**Exercise details:** I would like the number of lines in the data that contain the word "value". Please give that number alone.

○ ○ ○ ○ ○ ○ ○

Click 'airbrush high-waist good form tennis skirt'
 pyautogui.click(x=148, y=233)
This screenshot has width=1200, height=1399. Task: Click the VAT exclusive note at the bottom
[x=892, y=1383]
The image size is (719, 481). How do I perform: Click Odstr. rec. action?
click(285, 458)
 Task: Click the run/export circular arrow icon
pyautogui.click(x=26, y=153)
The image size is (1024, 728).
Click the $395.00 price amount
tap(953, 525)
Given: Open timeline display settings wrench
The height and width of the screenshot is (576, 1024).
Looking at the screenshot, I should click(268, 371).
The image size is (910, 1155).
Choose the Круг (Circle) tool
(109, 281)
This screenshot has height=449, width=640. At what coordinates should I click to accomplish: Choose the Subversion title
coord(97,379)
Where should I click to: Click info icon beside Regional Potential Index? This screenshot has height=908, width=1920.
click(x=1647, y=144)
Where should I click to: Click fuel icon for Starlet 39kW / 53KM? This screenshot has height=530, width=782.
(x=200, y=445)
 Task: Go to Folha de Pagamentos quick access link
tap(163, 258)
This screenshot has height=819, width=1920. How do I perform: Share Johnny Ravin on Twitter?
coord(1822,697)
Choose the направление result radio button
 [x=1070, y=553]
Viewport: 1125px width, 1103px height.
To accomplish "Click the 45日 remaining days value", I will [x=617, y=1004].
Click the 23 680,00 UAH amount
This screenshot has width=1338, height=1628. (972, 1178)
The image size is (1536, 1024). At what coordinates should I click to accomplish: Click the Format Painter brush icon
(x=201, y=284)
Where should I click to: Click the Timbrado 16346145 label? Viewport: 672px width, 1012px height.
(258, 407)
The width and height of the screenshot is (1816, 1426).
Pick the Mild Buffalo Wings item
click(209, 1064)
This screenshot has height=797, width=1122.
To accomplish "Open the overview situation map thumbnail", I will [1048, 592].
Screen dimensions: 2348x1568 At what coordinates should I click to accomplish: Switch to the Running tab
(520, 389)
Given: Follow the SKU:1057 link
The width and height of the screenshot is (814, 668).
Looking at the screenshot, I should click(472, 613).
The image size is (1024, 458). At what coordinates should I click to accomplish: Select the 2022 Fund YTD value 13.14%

○ ○ ○ ○ ○ ○ ○

**Output for this exercise:** 2